Todos tenemos una especie de “tribunal interno” que se activa cuando sentimos que alguien nos lastimó. Es una sala de juicio que no descansa, donde somos juez, fiscal y jurado al mismo tiempo. Este texto de Thubten Chodron, tomado de su enseñanza Trabajando con la ira y el enojo, nos invita a observar con honestidad ese mecanismo mental tan desgastante. Nos muestra, con ejemplos claros y una cuota de humildad, cómo la necesidad de tener razón puede convertirse en una trampa para nuestra paz.
A veces, incluso cuando el mundo entero nos da la razón, el enojo persiste. ¿Por qué? Porque tener la razón no nos garantiza felicidad. Lo que sí puede llevarnos a esa calma tan buscada es aprender a soltar, a cerrar ese tribunal mental y a cuestionar nuestras rígidas “reglas del universo”.
Este fragmento es una invitación a hacer justamente eso: soltar. A mirar nuestras creencias con más humor, más compasión y menos apego. A elegir la libertad interna antes que la victoria externa. Que lo disfrutes, lo cuestiones y —ojalá— lo pongas en práctica.
Cerrar el trubunal interno
Cuando sentimos que alguien nos ha perjudicado, podemos rumiar ese asunto durante horas, días, semanas y hasta años, regresando a la situación en nuestra mente una y otra vez.
Dentro de nosotros hay un fiscal, un juez y un jurado, y todos están de acuerdo en que la otra persona está equivocada y nosotros tenemos la razón. Este tribunal interno está feliz de trabajar horas extras. Lo hace una y otra vez, persiguiendo y enjuiciando mentalmente a esa persona. Este diálogo interno solo se detiene cuando dormimos… y se reanuda a la mañana siguiente.
A veces, hasta nuestros amigos coinciden con nosotros: “¡Sí, esa persona se pasó de la raya!”. Pero a pesar de todas esas muestras de simpatía, seguimos sintiéndonos mal.
¿Por qué?
Porque tener la razón no tiene nada que ver con ser felices. Podemos tener la razón desde todos los ángulos, pero mientras estemos enojados, no habrá paz interna.
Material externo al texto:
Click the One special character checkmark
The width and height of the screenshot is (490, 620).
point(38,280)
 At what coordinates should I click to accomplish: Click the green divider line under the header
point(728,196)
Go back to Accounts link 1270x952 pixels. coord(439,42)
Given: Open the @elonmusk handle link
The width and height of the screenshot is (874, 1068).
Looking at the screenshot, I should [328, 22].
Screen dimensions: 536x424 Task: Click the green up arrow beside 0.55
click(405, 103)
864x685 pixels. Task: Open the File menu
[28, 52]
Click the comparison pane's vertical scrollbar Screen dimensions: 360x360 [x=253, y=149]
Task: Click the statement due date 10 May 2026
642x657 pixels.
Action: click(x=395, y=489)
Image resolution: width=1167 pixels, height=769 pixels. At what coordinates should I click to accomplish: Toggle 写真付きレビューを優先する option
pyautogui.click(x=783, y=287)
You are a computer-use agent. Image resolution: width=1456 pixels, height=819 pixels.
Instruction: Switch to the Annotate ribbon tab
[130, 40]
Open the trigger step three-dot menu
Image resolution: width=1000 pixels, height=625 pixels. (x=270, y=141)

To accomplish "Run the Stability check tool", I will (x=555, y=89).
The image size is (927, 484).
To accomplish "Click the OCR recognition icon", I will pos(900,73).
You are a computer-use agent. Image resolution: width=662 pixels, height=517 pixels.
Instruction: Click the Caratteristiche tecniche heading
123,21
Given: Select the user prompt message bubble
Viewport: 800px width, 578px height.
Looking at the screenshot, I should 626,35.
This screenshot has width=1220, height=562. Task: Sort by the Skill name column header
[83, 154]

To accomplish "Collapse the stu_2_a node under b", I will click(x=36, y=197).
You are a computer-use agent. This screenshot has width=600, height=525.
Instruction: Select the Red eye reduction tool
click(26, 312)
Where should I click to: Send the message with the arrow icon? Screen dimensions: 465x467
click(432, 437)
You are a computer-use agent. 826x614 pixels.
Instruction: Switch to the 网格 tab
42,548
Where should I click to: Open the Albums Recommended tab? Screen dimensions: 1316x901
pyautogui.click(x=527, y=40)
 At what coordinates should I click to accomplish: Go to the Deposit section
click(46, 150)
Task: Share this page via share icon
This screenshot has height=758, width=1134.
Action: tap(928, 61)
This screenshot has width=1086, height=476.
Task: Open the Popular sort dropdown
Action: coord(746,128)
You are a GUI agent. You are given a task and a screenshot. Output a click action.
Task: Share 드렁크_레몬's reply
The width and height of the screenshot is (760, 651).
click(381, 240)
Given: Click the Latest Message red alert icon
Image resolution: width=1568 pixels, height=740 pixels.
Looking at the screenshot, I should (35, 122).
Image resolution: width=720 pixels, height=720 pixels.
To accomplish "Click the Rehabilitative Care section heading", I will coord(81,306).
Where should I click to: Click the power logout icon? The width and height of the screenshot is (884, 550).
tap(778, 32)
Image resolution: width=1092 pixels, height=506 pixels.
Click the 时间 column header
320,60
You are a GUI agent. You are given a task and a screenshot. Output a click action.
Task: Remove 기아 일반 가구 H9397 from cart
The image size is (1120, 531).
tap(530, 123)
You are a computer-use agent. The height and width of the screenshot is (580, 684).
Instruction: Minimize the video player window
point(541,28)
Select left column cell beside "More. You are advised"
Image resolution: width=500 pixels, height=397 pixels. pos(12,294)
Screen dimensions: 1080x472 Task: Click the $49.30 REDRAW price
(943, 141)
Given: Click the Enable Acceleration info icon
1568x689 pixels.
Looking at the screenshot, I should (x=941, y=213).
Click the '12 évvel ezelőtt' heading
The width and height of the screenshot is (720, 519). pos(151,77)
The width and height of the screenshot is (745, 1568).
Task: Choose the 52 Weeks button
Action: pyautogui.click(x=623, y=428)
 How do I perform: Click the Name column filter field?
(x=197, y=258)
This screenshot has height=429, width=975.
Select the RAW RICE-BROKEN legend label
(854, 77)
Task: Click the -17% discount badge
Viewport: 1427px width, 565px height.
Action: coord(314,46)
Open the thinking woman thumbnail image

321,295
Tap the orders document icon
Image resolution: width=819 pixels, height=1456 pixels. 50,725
Incluso si la otra persona se disculpa, muchas veces seguimos sintiéndonos mal. Para ser felices, necesitamos renunciar a querer probar nuestro caso, a la necesidad de decir la última palabra, a la ansiedad por ser reivindicados.
“Cuando otros, por envidia,
me maltraten con abusos, calumnias y demás,
practicaré aceptando la derrota
y ofreciéndoles la victoria.”
— Ocho versos para la transformación del pensamiento
Esto no significa ceder siempre. Significa que vemos nuestra necesidad de tener la razón como un botón sensible y elegimos cerrar el tribunal interno. Mandamos a casa al juez, al jurado y al fiscal.
Renunciamos al enojo porque vemos que sólo nos daña. “Ofrecer la victoria” es dejar de obsesionarnos, retraer nuestros botones emocionales y liberarnos del bucle mental.
Saltar las “reglas del universo”
Todos tenemos “reglas del universo”, ideas preconcebidas (muchas veces inconscientes) que condicionan cómo vemos la vida. Algunos ejemplos:
- “Todo debe ocurrir como yo quiero.”
- “Todos deben quererme y apreciarme.”
- “Todos deben estar de acuerdo conmigo.”
Cuando filtramos la vida a través de estas reglas, entramos en conflicto con todo y con todos. Sentimos que no nos valoran, no nos quieren, nos rechazan. Pero eso no viene de los demás, sino de cómo nosotros los miramos.
Cuando empezamos a reconocer estas falsas reglas como botones mentales y trabajamos con ellas, el mundo se vuelve más amable. Podemos ver a los otros sin juzgar, y actuar para su beneficio sin necesidad de hostilidad.
Una experiencia personal: hace años, un grupo de personas que respetaba rompió una de mis “reglas del universo”. Interfirieron en un proyecto en el que venía trabajando con esfuerzo, y todo se canceló. Me dolió, y guardé rencor. Usé técnicas budistas para trabajar con ese enojo, y con el tiempo fue aflojando… pero cada tanto volvía.
Un día, caminando hacia mi habitación en medio de uno de esos “brotes”, me cayó esta ficha:
“Este planeta tiene seis mil millones de personas. Nadie está tan molesto por esta situación como yo. La mayoría ni la conoce, y a los que sí, no les importa tanto.”
Ver con claridad lo ridículo de mi obsesión ayudó a que el rencor empezara a aflojar.